Update the stretch of the material from the line containing "Image resolution: width=559" through the line containing "action-bar: Clear Code Report is" by changing "Image resolution" to "Screen resolution" and keeping everything else as it is. Reproduce only those lines, and omit the pictures.
"""
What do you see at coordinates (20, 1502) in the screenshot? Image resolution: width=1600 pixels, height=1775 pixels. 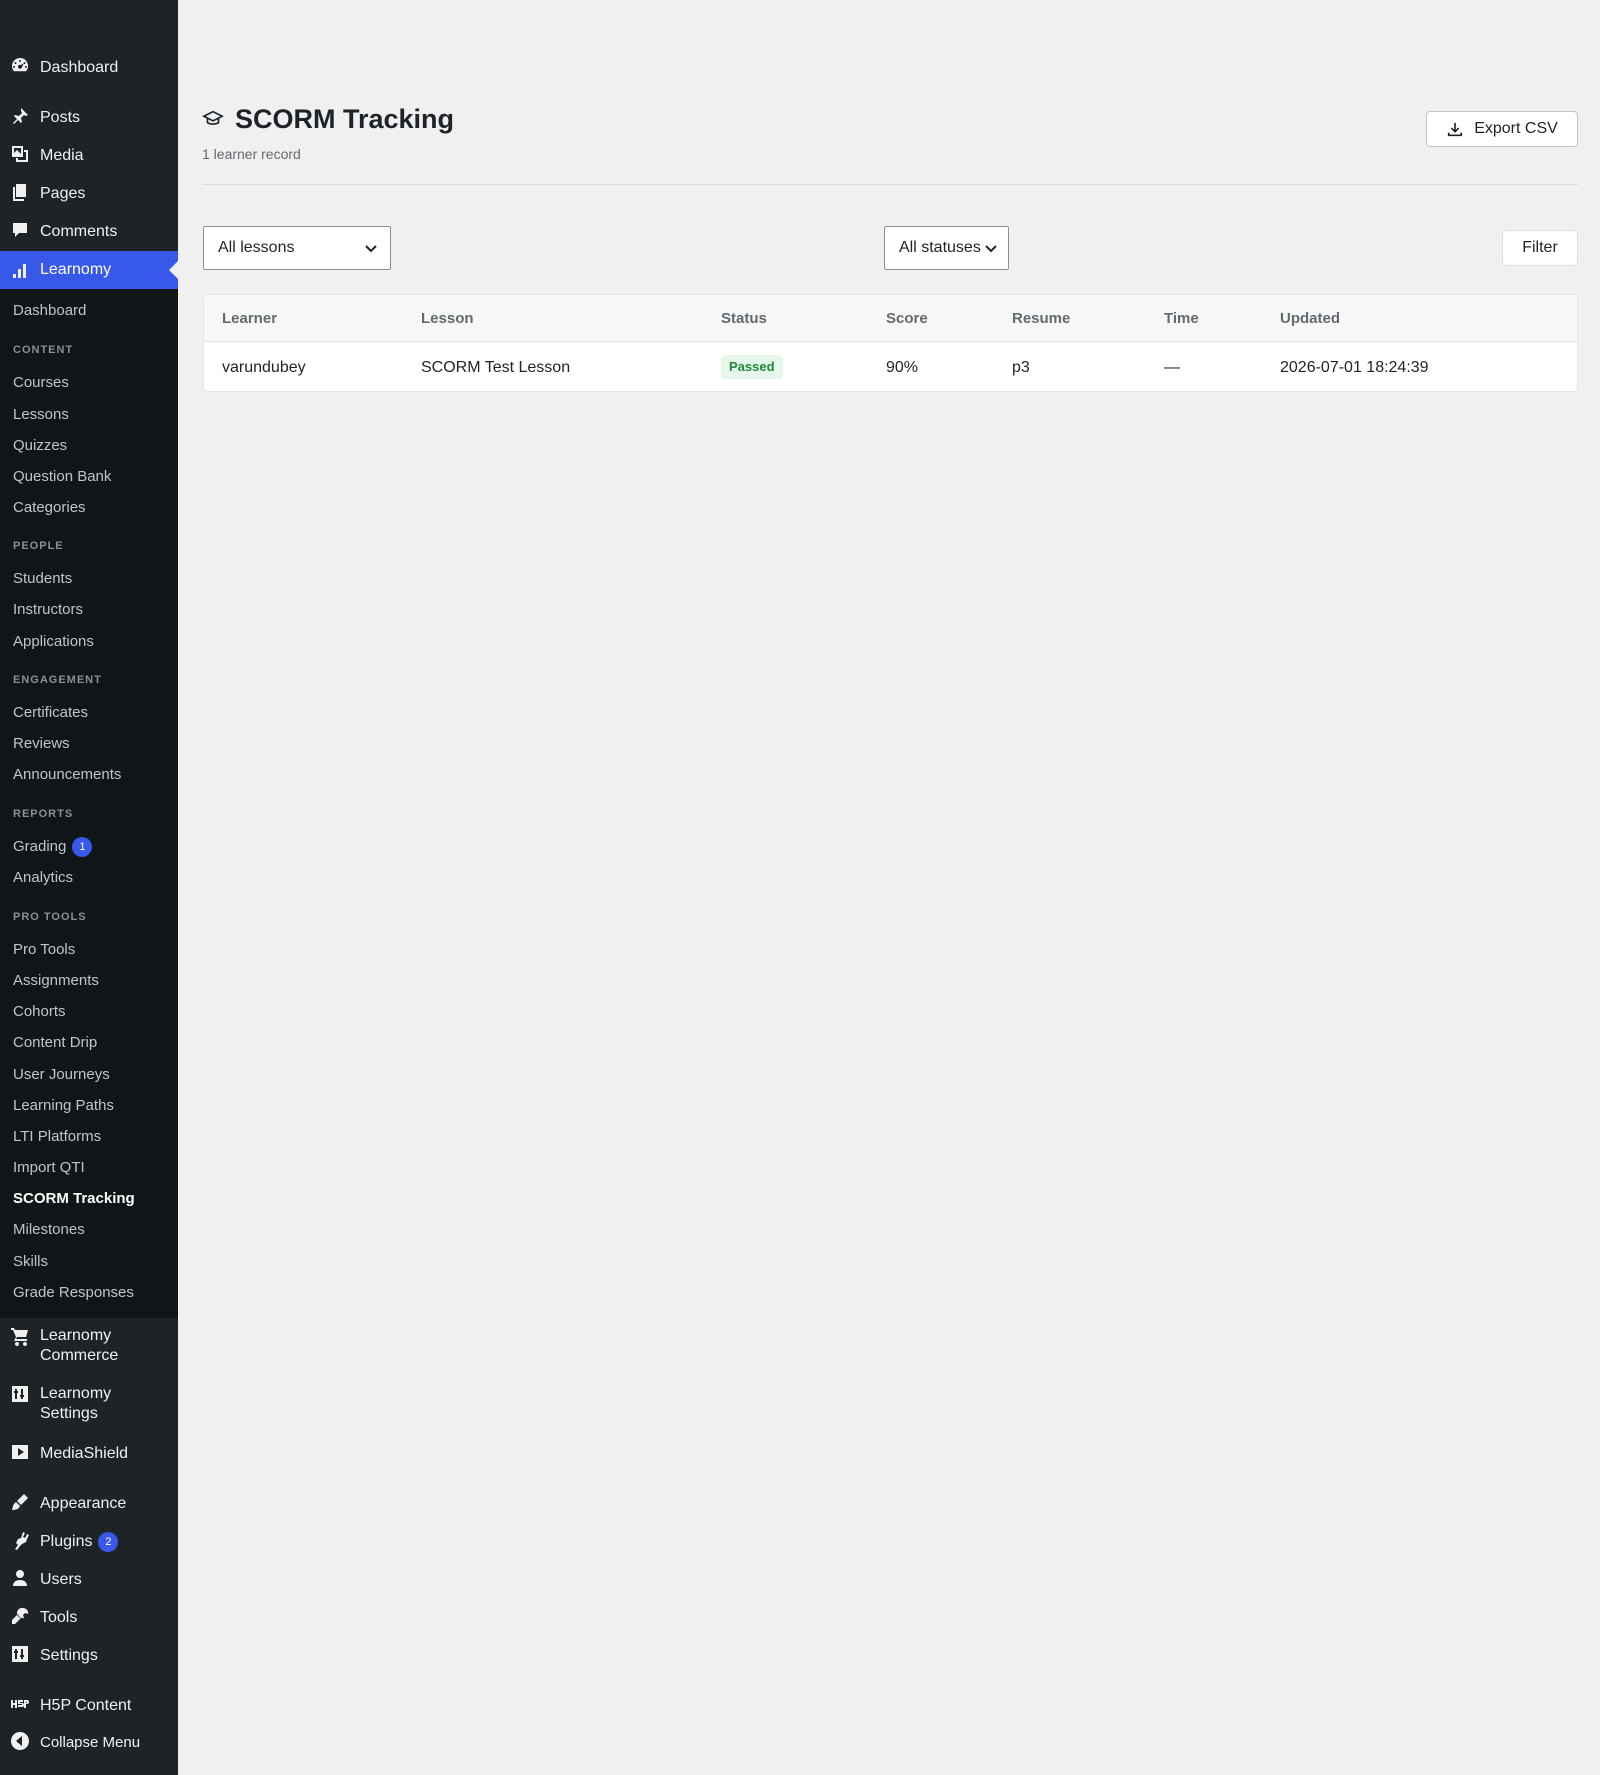 I see `paintbrush-icon` at bounding box center [20, 1502].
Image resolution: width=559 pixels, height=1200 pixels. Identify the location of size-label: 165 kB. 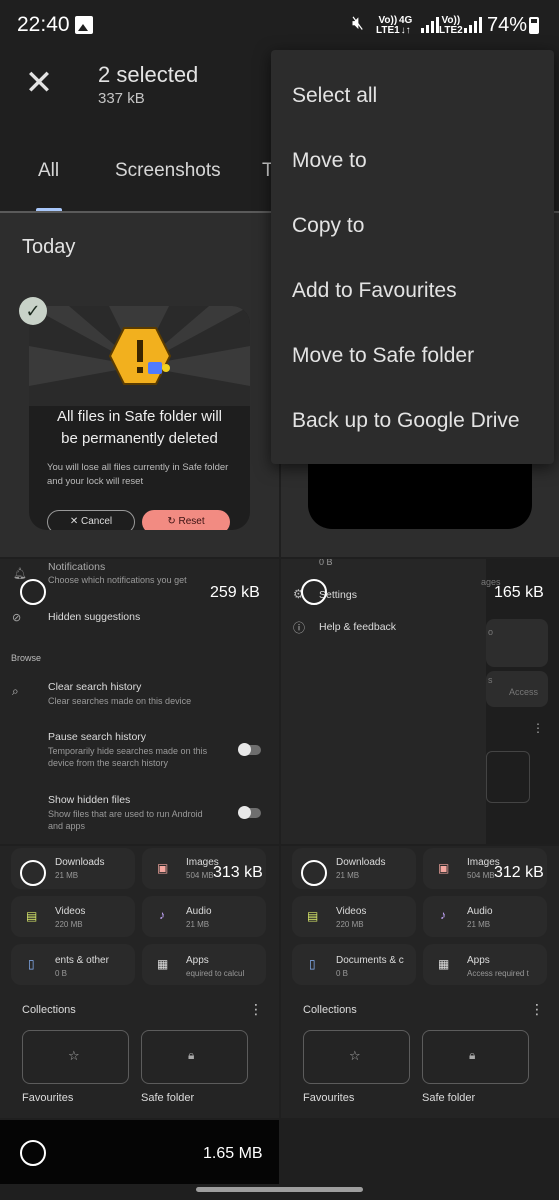
(519, 592).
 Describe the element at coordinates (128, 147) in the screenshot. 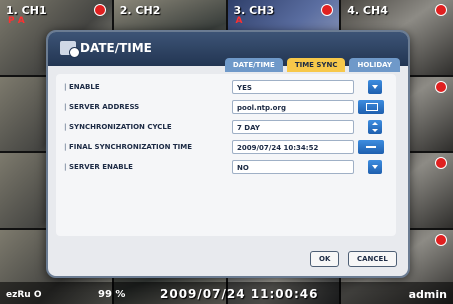

I see `final-sync-time-label: FINAL SYNCHRONIZATION TIME` at that location.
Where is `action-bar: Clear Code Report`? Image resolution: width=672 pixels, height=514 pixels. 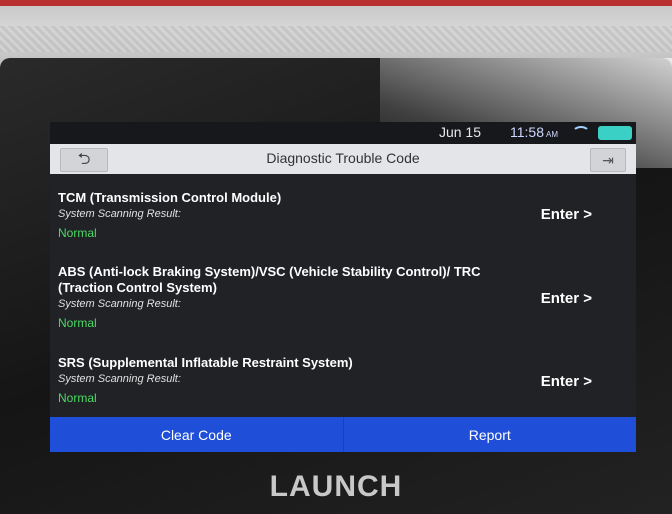
action-bar: Clear Code Report is located at coordinates (343, 434).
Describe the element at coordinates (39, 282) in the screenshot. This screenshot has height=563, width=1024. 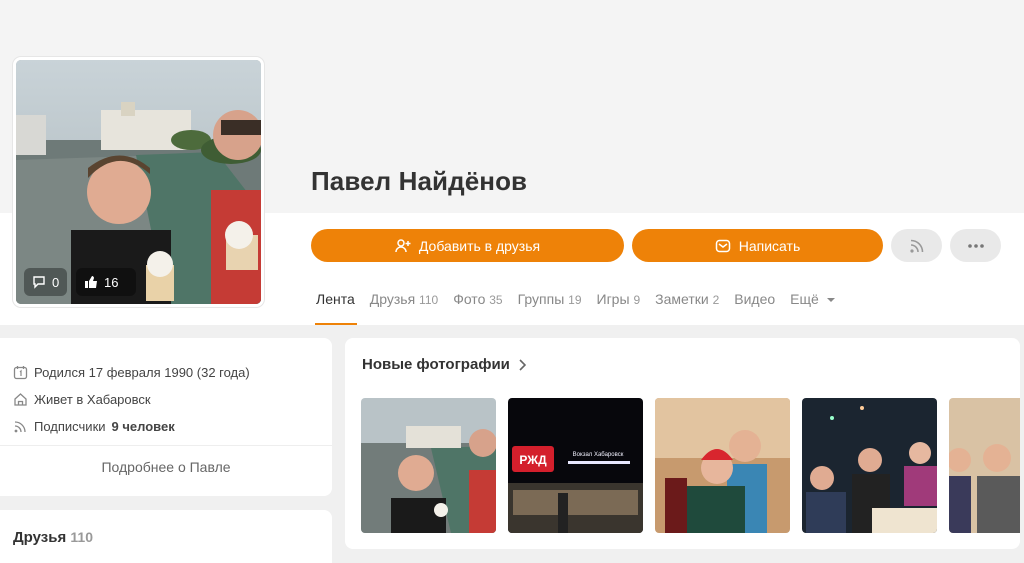
I see `comment-icon` at that location.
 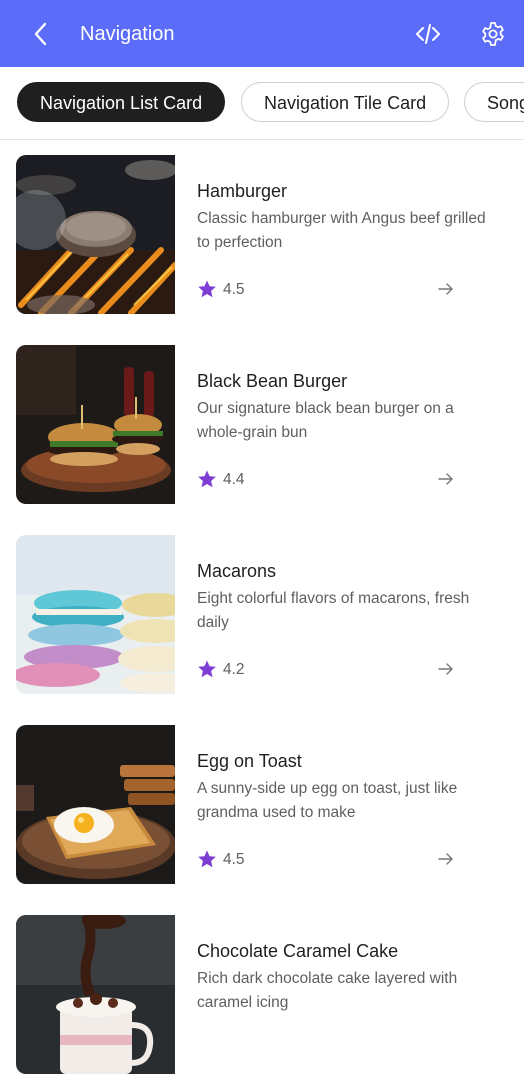 What do you see at coordinates (250, 761) in the screenshot?
I see `item-name: Egg on Toast` at bounding box center [250, 761].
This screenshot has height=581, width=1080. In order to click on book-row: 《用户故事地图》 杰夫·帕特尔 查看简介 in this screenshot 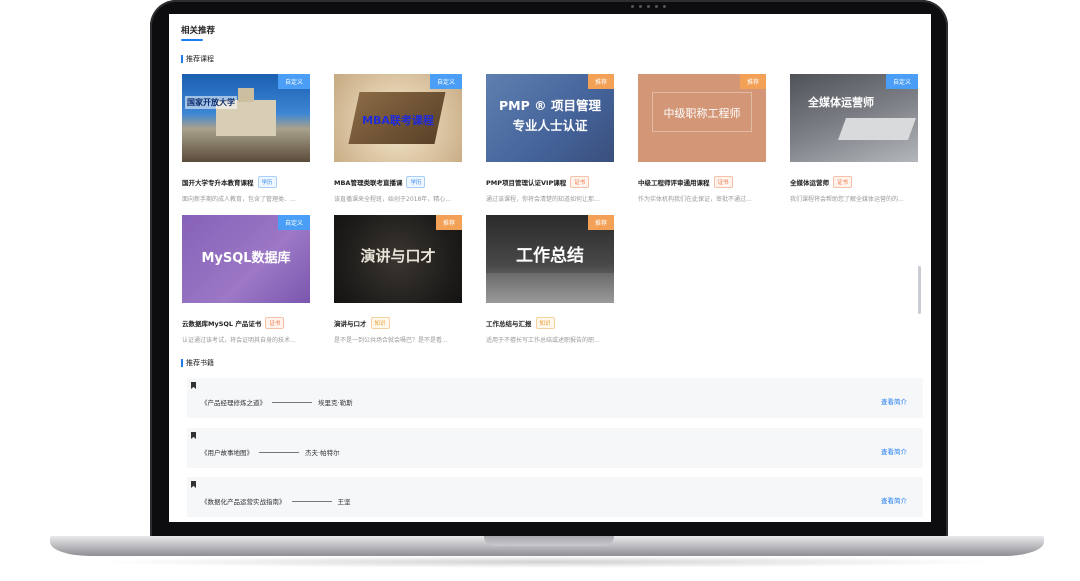, I will do `click(555, 448)`.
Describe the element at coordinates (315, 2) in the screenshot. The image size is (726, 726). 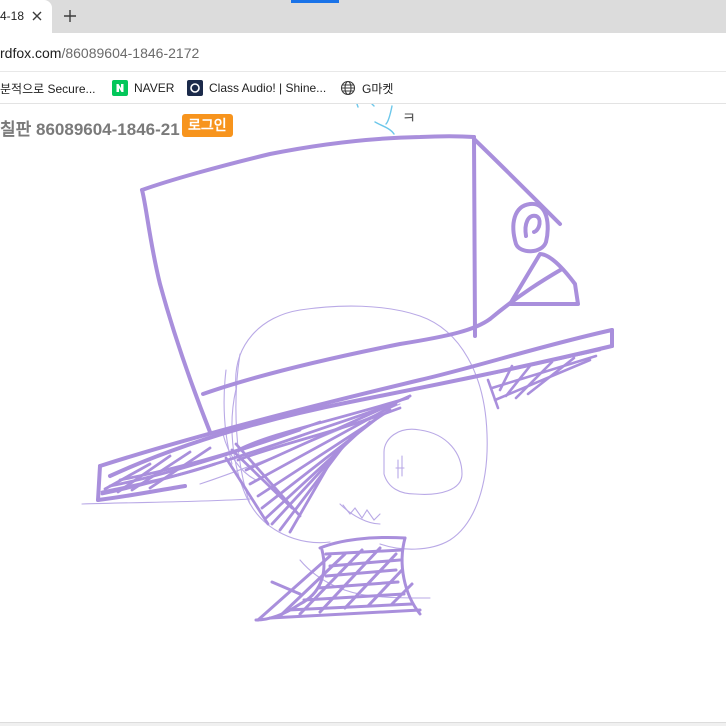
I see `tab-accent` at that location.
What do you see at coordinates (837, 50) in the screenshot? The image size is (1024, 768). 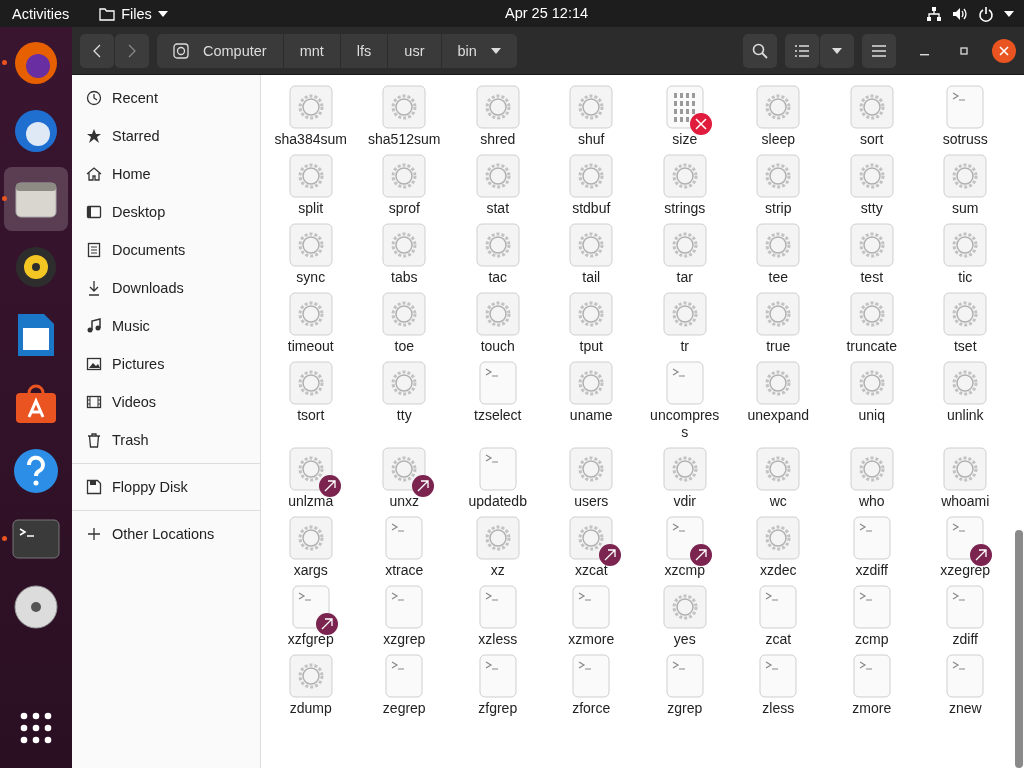 I see `view-options-button` at bounding box center [837, 50].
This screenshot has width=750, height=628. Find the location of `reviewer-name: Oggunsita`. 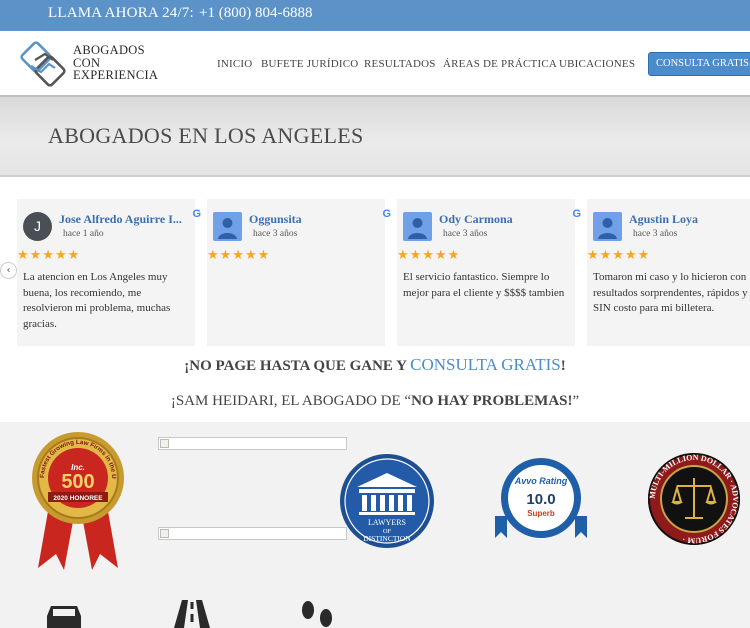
"""
EXPECTED ANSWER:
Screen resolution: width=559 pixels, height=1200 pixels. Identify the location of size-label: 165 kB. 
(519, 592).
 Describe the element at coordinates (128, 147) in the screenshot. 

I see `final-sync-time-label: FINAL SYNCHRONIZATION TIME` at that location.
Where is `action-bar: Clear Code Report`? Screen resolution: width=672 pixels, height=514 pixels. 
action-bar: Clear Code Report is located at coordinates (343, 434).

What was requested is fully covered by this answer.